Singaporean adventurer, author and speaker

Khoo Swee Chiow (邱瑞昭 (Qiū Ruìzhāo, Khu Suī-tsiau); born November 16, 1964, in Port Dickson, Malaysia) is a Singaporean adventurer, author, consultant, and motivational speaker. Khoo is the first Southeast Asian and the fourth person in the world to complete The Explorers Grand Slam, that is, the North Pole, the South Pole, and the Seven Summits.

==Expeditions==
Khoo climbed Mount Everest in 1998 as a member of Singapore's first Mount Everest expedition. In 1999, he skied to the South Pole as the leader of Singapore first Antarctica expedition, covering a distance of 1,125 km in 57 days. In 2001, he climbed Mount Ararat in Turkey together with six other Everest summiteers from Turkey, Colombia, the United States and Mexico as part of a Peace Climb project to raise funds and promote international friendship. In that same year, he climbed Shishapangma in Tibet becoming the first South East Asian to climb an 8,000-metre peak without supplemental oxygen.

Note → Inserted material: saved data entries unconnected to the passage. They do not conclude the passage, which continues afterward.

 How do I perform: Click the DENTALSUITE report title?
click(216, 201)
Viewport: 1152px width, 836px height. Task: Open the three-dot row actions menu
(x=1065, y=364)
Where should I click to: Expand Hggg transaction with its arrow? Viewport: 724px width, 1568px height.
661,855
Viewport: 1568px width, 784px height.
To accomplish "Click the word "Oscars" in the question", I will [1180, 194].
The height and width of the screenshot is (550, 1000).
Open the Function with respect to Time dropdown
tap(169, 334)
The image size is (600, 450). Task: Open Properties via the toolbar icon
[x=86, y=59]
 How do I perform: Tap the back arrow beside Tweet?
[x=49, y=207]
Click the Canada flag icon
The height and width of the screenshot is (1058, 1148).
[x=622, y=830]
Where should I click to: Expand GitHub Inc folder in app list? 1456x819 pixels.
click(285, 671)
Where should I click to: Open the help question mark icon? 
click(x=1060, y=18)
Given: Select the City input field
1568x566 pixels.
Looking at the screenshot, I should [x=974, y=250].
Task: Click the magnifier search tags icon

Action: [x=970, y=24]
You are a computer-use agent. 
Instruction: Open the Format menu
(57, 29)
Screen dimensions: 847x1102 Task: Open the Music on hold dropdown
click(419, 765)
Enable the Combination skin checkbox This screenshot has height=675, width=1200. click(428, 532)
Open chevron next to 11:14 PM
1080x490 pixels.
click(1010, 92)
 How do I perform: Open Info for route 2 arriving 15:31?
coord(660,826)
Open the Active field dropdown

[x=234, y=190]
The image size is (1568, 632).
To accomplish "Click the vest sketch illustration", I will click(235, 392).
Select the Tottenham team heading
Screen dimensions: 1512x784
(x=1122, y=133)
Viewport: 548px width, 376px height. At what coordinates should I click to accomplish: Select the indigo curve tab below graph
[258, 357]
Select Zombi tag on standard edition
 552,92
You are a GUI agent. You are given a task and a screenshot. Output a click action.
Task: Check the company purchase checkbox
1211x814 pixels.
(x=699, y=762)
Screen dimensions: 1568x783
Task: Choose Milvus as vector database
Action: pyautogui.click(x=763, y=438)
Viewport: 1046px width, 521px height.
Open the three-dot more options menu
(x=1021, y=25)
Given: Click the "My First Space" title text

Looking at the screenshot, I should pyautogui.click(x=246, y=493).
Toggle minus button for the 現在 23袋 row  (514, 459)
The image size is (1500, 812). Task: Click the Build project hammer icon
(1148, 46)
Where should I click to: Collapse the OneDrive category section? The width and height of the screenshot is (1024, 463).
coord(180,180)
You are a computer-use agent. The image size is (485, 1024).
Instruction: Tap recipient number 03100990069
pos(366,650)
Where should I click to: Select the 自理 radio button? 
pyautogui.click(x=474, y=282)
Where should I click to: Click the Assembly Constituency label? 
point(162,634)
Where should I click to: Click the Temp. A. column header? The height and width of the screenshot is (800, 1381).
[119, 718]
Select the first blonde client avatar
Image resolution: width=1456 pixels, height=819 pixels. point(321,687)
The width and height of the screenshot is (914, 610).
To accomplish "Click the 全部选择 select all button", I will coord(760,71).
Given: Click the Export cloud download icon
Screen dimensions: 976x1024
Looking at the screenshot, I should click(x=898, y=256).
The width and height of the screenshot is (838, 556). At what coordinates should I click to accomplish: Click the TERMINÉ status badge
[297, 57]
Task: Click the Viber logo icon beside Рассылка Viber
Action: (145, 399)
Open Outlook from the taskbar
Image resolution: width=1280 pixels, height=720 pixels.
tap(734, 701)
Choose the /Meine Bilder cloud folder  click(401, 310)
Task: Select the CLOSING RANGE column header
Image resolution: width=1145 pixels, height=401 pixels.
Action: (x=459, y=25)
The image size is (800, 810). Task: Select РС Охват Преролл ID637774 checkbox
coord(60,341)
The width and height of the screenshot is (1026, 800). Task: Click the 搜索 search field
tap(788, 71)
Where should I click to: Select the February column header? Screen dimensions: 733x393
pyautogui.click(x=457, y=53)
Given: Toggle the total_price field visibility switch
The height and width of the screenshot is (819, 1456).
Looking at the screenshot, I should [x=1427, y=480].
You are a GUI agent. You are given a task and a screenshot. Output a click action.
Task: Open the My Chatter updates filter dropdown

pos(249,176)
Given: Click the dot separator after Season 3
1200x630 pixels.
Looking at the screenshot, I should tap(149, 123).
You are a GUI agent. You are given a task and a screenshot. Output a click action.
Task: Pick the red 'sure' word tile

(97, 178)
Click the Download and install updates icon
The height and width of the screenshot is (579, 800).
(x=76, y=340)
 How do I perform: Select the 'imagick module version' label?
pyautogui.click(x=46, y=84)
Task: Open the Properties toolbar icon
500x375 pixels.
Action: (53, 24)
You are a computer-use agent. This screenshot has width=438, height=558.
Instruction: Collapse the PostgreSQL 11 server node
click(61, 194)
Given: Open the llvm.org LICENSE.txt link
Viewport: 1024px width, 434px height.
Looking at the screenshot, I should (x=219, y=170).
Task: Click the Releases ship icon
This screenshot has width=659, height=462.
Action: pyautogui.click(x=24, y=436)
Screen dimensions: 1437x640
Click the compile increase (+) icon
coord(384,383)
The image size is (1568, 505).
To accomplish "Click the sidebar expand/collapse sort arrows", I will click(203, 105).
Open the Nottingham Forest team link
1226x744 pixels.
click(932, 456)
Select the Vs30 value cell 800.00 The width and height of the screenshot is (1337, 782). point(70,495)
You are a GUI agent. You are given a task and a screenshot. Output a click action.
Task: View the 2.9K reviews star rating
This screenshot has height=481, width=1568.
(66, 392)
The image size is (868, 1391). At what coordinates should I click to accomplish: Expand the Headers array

In 2002, he skied to the North Pole with Arctic guide Paul Landry and a dog named Apu, after failing the previous year due to frostbite on a finger. Khoo becomes the first Southeast Asian and the fourth person in the world to complete The Adventure Grand Slam, that is, the South Pole, the North Pole and the Seven Summits. He lost his bid to sail around the world in 2003, as his expedition was canceled due to lack of funding during the SARS outbreak and Iraq War period.

In that same year, he cycled from Singapore to Beijing in 73 days covering 8,066 km. In 2004, Khoo attempted to climb Mount Everest without oxygen but had to turn back 400 metres below the summit due to exhaustion.

On December 5, 2004, he successfully swam the Straits of Malacca from Tanjung Rupat in Indonesia to Port Dickson, in 22 hours over a distance of 40 km. He had been inspired to perform this feat at the age of six, after watching a Japanese man who was the first man to ever swim across the straits, starting his swim in front of his house. His attempt at swimming the English Channel in the summer of 2005, however, was unsuccessful due to hypothermia.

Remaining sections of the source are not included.